Anyway, how many of you guys still believe you can properly evaluate tone capabilities from a YouTube video? You aren’t going to know what the device can do for you until you have it in your hands and try to dial it in with your gear. There are too many variables with someone else’s demo, and that’s before YouTube throws their AI smearing/“optimization” on the video and then their lossy compression.

I can get a very good sense for both tone and feel (if the player is a dynamic player and not just slamming the guitar) from a youtube video. I've watched enough videos and very often what I see and hear corroborates with my own personal experience.

Yes, all the 'lossy compression' comments were valid once but now at 4K, it's more than enough for me to get a decent assessment.
 
Yes, all the 'lossy compression' comments were valid once but now at 4K, it's more than enough for me to get a decent assessment.

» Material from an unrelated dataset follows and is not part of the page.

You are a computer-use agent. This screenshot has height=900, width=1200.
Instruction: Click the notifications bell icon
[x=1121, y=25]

It’s actually gotten significantly worse in the last few months. Google is using AI behind the scenes to smooth out the videos. Visually, you can spot the fakeness in many places, so who knows what is happening to the audio. One thing for sure, 4k doesn’t mean anything as far as authenticity to the original source after It’s been compressed, modified, and then upsampled.
 
You don’t have a large enough sample size to draw any meaningful statistical conclusions, so yes it is either a conspiracy theory or some other relatively unfounded theory.

Anyway, how many of you guys still believe you can properly evaluate tone capabilities from a YouTube video? You aren’t going to know what the device can do for you until you have it in your hands and try to dial it in with your gear. There are too many variables with someone else’s demo, and that’s before YouTube throws their AI smearing/“optimization” on the video and then their lossy compression.

I will add another perspective:

My day job is running content marketing for a pretty large enterprise. That means content strategy, a very deliberately planned calendar, and videos on multiple channels.

If we were launching a brand new flagship product, and there was a particular capability that we highlighted in a spotlight video, but we didn't put that video out in 2 months of weekly promotional drops touching on pretty much every other aspect of the flagship product- sometimes more than once -... my VP would be like "What gives?".

And she wouldn't accept "Oh, no particular reason. We'll get to it eventually." as an explanation.

I have no reason to believe that Line 6's marketing department is any less deliberate or strategic. I don't believe it's simply a coincidence that they haven't released a video showcase modern high-gain Agoura sounds in 13 promo videos with sound clips (+2 partner marketing showcases released yesterday).
 
Maybe not 'modern high gain', but the video stated an intent to build a 'brown' tone, with Mark playing very creditable interpretations of Eddie's licks. IMO, the tone wasn't there. Maybe Ben doesn't do 'brown'.
Yeah, that was a miss. Too much bass knob, too much normal drive. Wrong mic. This isn’t a hard tone to get, even on today’s Helix.
 
Yeah, that was a miss. Too much bass knob, too much normal drive. Wrong mic. This isn’t a hard tone to get, even on today’s Helix.
Yes, they were taking the wrong approach on the amp block and it was too warm and laid back. They should have started with the bright channel only and everything except maybe presence dimed and gone from there. When Mark wanted a bit more push, they resorted to adding a boost instead of trying to make the amp more aggressive. Otherwise, it was a pretty good tone even if it wasn't nailing the brown sound.

As for the high gain stuff, I'm not familiar with Mark, but it seemed like that's not really his main thing and he was just testing it for fun. I'm not a high gain player either but use it once and a while to mess around with, so I can relate. Jon Symons uses the Helix all the time on his channel and gets great high gain sounds, so I'm not really worried about it.